You’re putting into place key things that have to happen proactively, right?

Yes, the cuts under the ACA [the Affordable Care Act’s avoidable readmissions reduction program] are already started.

What are the biggest challenges in all this?

Besides the process, technology, and policy challenges, vendor capability is a key issue. Everybody’s working on Stage 3 [of meaningful use preparation], all the vendors, but the government hasn’t provided standards; Stage 2 standards are there already.

Where are the biggest vendor gaps in the readmissions arena?

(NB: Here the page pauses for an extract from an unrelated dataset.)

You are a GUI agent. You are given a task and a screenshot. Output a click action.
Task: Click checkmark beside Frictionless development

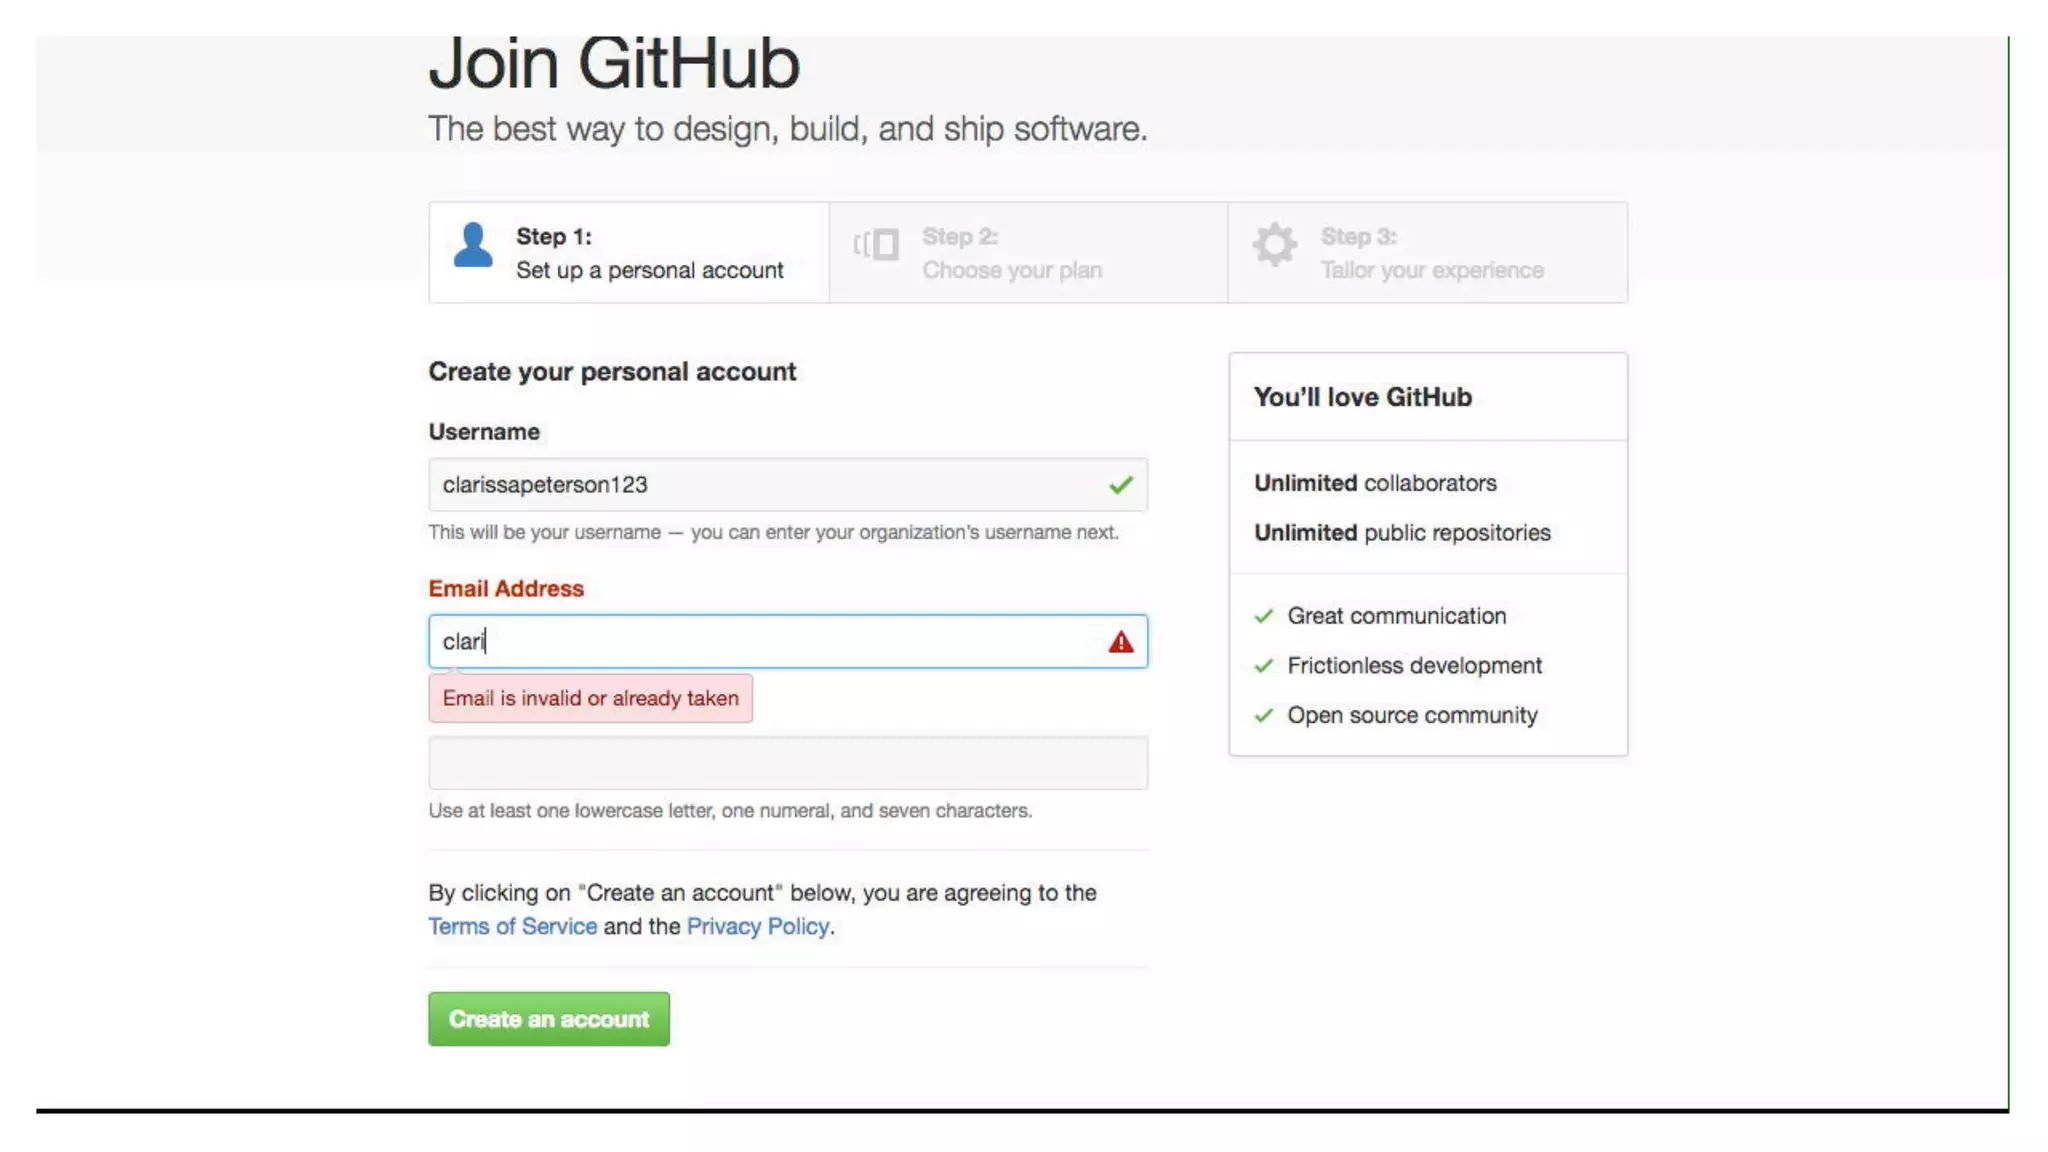click(1264, 666)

Their products are more based on the directives given by the government than what is good for the patient. Let’s say I have CHF; I go to the hospital, I get treated and I get discharged. The vendor needs to make sure that my discharge instructions and discharge medications were provided to me. That’s an area where the vendors might not be the best at; but they won’t leave the chance to pick you up when you come again. So the gap is incomplete education given at discharge, which causes the patient to come back. And then you get dinged again in terms of reimbursement. That’s where the vendors fail you.

One of the things that seems clear about Adventist is that you and your colleagues are changing the culture in terms of expectations of the care delivery process and of physicians.

Change of culture comes from the leadership. In everything we did before in medical informatics, we were trying to convince the CEOs. Now, the CEOs and CFOs are all over this when it comes to readmissions, because of the reimbursement, because of the money involved.

How are you and your colleagues working effectively with the finance people in your organization?

We’re giving them the analytics; we’re sharing with them the eight conditions that Medicare is zeroing in on, areas in which we’re not getting reimbursed in terms of readmissions. So we’re sharing the analytics with the CFO on this.

And you’re helping the finance people?

Yes, we literally bring the analytics to the finance people. And they get the information from the CMS [Centers for Medicare & Medicaid Services] regulations, but they don’t know how to interpret them, so they look to us.

How are you working with the physicians in your organization?

They are realizing the value of this now, two years after go-live. And now they hate to write orders on paper. In fact, now that the adoption is very high, now, the physicians are asking for better solutions to improve patient care. For example, for sepsis, we’ve put in a system that basically alerts the doctors if the patient appears to be going into sepsis. So if we put in alerts, or the system identifying certain conditions in patients in the EHR, virtually—so if my heart rate, temperature, respiratory rate, fever, serum lactate, go up, that can alert the doctor that I’m sliding into sepsis. These are different things that can help the doctor.

What are the couple biggest lessons being learned so far in your organization?

Optimization comes if there is successful adoption. And this is directed by the end-users themselves.

So the physicians really have to be engaged?

Physicians lead. The physicians will say, OK, I want you to create a dialysis order as a discrete set within the ordering process; or, allow me to order chemotherapy meds within the EHR, which is a very specialized thing.

What would your advice be to fellow medical informaticists?

I would request all medical informatics leaders to get more and more buy-in and adoption. If you make the lives of end-users/physicians miserable, they will never realize the value of what you’ve done, and you can forget optimization; it will never happen.